[Dataset items]
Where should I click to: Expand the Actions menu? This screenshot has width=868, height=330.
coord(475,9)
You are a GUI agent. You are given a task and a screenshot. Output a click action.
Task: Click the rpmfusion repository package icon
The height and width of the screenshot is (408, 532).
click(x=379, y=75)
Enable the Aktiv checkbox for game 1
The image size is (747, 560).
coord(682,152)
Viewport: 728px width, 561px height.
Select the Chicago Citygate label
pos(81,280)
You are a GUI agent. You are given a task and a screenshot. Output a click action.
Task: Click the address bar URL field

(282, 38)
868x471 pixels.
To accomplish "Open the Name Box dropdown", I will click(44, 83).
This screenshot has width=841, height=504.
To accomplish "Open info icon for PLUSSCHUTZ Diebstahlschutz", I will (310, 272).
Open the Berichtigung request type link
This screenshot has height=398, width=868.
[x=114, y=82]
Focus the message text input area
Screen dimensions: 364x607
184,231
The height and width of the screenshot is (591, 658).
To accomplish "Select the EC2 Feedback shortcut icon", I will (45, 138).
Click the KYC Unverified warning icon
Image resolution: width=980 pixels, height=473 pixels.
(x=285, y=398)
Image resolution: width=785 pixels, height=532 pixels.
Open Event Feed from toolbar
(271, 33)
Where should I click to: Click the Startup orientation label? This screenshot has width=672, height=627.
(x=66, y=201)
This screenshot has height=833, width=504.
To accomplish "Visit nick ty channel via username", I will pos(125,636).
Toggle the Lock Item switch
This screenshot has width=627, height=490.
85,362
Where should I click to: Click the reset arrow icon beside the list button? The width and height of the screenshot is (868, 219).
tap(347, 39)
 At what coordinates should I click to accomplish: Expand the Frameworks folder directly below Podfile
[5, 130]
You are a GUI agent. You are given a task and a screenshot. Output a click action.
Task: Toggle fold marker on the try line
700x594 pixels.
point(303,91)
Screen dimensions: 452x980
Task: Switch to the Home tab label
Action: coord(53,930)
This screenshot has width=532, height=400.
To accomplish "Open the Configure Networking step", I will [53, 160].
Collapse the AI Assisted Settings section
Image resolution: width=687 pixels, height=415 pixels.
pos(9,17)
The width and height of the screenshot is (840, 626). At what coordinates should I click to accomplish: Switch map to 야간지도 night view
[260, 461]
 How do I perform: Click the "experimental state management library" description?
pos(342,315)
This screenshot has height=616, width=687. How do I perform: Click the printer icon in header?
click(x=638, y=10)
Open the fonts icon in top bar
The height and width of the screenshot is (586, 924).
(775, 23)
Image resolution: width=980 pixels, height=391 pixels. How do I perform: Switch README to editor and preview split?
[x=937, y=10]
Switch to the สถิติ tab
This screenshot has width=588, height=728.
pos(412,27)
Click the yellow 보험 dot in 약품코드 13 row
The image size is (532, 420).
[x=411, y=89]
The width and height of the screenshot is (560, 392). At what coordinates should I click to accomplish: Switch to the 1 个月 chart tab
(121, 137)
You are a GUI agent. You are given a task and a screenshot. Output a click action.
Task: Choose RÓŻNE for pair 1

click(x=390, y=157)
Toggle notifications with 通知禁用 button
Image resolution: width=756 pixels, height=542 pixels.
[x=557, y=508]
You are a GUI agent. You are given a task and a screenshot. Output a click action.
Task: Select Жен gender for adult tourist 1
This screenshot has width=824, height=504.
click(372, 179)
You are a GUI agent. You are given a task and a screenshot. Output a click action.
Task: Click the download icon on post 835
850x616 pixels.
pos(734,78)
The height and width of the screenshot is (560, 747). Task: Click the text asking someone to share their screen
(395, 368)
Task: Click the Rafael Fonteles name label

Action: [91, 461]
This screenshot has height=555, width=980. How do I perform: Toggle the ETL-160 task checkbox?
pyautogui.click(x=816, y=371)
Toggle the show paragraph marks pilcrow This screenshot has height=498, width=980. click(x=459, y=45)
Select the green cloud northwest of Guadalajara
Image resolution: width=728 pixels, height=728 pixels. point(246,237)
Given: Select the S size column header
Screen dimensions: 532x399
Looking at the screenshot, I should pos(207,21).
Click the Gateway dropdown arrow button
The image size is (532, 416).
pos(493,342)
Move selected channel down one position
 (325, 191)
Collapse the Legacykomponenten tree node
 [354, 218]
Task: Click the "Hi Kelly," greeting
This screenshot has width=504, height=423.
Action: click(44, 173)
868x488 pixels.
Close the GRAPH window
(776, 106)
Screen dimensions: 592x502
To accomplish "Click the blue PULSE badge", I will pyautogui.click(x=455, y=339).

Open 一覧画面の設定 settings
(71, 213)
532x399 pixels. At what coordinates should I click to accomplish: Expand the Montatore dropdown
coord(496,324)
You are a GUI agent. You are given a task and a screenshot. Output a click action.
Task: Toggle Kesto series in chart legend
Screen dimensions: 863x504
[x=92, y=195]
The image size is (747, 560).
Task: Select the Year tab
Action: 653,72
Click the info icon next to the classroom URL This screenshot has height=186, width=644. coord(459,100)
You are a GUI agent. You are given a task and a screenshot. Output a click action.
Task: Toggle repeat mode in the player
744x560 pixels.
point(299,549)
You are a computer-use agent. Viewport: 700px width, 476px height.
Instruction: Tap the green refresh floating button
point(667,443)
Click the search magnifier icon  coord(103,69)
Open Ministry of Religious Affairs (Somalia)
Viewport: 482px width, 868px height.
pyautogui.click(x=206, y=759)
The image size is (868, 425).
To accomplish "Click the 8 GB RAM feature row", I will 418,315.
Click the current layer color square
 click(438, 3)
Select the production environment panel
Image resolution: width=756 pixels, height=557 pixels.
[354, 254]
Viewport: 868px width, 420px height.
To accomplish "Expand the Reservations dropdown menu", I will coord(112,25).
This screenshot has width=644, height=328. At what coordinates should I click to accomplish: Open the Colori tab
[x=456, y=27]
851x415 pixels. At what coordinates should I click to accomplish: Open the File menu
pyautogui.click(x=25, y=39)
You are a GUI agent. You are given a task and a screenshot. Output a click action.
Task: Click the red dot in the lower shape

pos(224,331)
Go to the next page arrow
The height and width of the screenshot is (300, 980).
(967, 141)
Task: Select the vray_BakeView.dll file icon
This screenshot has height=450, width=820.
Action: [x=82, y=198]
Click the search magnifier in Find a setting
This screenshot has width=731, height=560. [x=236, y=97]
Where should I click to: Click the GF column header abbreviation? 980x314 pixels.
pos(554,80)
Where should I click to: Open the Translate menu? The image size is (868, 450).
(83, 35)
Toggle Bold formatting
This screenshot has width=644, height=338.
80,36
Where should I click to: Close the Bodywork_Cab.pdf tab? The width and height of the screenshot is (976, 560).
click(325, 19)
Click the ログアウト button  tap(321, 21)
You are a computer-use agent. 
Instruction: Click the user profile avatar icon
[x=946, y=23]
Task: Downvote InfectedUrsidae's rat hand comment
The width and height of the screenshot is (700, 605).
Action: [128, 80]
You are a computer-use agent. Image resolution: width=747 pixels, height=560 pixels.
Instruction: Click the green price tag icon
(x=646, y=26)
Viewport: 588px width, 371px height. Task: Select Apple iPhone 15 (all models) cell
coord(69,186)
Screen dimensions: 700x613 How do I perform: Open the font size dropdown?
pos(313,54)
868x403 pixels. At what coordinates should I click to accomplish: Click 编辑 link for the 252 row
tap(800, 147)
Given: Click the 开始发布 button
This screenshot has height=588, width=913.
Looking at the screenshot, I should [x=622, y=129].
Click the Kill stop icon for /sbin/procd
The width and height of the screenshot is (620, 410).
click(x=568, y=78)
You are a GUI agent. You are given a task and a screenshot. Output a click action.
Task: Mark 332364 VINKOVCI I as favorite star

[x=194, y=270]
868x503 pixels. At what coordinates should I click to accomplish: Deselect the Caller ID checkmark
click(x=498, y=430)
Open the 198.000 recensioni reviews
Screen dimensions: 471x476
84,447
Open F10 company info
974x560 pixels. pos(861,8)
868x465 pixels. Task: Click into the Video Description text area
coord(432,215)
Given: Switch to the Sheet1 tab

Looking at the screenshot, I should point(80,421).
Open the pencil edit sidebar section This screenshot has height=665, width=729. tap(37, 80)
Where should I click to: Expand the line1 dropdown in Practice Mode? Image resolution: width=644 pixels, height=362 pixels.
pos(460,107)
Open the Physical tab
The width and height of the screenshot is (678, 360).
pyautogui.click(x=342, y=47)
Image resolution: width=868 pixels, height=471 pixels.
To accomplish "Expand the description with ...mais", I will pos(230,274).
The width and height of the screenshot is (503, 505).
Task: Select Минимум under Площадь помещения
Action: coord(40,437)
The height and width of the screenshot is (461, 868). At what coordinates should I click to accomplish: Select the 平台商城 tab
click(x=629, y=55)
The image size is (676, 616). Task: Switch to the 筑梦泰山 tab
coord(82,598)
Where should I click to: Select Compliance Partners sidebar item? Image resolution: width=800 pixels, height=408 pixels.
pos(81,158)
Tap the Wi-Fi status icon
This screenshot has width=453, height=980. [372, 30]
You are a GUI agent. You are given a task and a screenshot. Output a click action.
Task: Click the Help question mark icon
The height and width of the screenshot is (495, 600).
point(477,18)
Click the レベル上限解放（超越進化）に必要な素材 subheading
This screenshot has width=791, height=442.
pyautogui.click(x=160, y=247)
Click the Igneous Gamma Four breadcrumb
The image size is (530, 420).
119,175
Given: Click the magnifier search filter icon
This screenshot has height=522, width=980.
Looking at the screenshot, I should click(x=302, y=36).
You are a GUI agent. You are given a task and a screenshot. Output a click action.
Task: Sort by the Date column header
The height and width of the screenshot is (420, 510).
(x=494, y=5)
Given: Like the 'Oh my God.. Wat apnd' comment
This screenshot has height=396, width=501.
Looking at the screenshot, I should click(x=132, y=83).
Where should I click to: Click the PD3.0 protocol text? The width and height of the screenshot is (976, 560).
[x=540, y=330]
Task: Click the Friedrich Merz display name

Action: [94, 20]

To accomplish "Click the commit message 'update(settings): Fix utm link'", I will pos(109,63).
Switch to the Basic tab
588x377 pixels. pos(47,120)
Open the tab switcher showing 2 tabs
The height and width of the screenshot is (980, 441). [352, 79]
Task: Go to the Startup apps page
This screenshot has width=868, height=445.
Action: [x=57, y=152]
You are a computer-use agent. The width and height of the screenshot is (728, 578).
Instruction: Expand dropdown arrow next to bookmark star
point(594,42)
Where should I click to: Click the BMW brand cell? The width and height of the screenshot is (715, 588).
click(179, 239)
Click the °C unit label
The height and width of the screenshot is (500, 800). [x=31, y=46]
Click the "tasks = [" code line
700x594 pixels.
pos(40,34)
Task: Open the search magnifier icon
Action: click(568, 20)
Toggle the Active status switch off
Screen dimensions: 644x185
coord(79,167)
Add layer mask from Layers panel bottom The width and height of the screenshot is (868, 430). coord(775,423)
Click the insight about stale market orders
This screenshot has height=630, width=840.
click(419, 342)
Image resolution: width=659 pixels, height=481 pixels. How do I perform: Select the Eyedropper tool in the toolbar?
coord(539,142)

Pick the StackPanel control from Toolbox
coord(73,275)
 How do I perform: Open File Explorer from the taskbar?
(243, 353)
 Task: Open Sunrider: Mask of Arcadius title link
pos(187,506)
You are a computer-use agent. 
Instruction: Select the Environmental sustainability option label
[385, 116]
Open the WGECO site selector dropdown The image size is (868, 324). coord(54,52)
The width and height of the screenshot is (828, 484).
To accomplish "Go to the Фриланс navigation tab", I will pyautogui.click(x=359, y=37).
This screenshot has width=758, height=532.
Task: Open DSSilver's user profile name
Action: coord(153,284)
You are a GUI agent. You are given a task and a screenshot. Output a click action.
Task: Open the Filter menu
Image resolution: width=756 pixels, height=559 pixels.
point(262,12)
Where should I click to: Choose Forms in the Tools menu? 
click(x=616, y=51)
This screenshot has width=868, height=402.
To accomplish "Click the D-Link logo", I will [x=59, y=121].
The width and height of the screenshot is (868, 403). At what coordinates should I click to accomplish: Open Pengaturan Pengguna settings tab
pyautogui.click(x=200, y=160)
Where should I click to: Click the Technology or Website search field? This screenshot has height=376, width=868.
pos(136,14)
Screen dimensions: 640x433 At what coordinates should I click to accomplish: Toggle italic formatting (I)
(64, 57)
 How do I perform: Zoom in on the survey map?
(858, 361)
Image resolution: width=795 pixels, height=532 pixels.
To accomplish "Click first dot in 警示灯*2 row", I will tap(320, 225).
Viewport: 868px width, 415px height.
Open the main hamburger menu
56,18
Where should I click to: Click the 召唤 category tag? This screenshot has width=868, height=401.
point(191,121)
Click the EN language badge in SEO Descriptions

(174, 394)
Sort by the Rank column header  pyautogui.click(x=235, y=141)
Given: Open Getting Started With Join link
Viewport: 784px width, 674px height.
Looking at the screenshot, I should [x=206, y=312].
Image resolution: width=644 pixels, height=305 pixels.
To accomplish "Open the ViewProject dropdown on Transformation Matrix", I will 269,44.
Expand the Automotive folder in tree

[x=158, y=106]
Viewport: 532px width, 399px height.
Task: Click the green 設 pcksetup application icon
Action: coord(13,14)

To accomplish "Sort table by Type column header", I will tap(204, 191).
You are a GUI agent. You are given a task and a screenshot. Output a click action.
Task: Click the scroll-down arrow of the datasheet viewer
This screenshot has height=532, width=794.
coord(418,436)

> _Exercise objective_:
Scan the records above, then copy out each line that mentions "message".

> _Solution to this task_:
Focus the message text input area
To accomplish "Click the commit message 'update(settings): Fix utm link'", I will pos(109,63).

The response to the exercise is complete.